» **Task prompt**:
Render the lines from the one containing "This screenshot has height=224, width=332." through the one containing "coord(285,143)", both included, as a JSON list of strings with one string per line and blank lines omitted. Leave the pictures out of the answer.

» **Data to process**:

----

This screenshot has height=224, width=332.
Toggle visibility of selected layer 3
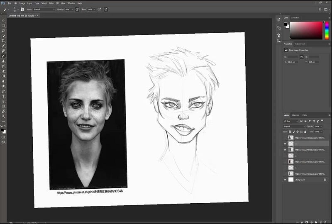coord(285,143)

----

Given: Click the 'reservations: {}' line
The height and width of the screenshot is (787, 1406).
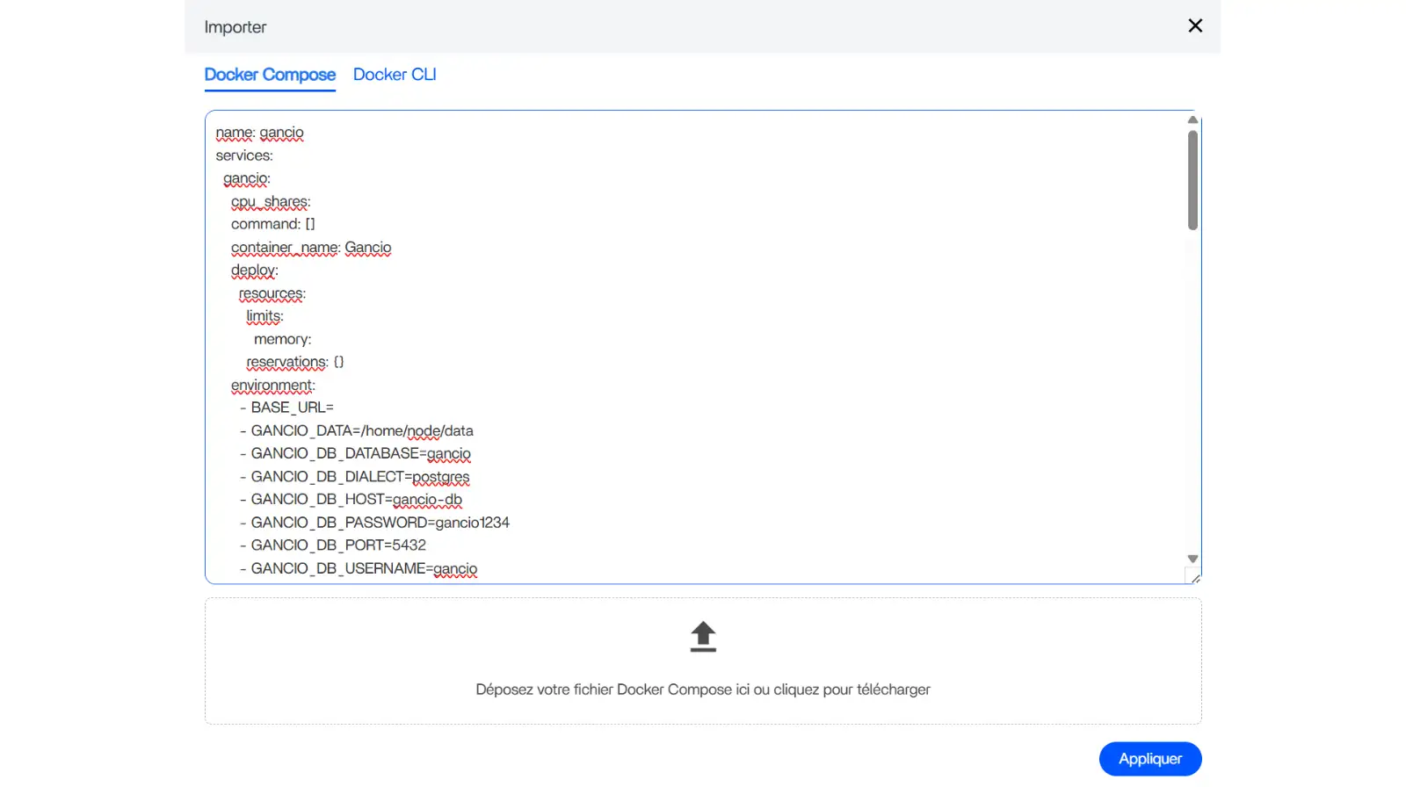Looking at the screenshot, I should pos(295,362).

----

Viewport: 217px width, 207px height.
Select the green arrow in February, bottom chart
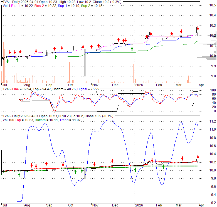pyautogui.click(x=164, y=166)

----

» **Result below**:
[
  "This screenshot has height=224, width=332.",
  "Toggle visibility of selected layer 3",
  "coord(285,143)"
]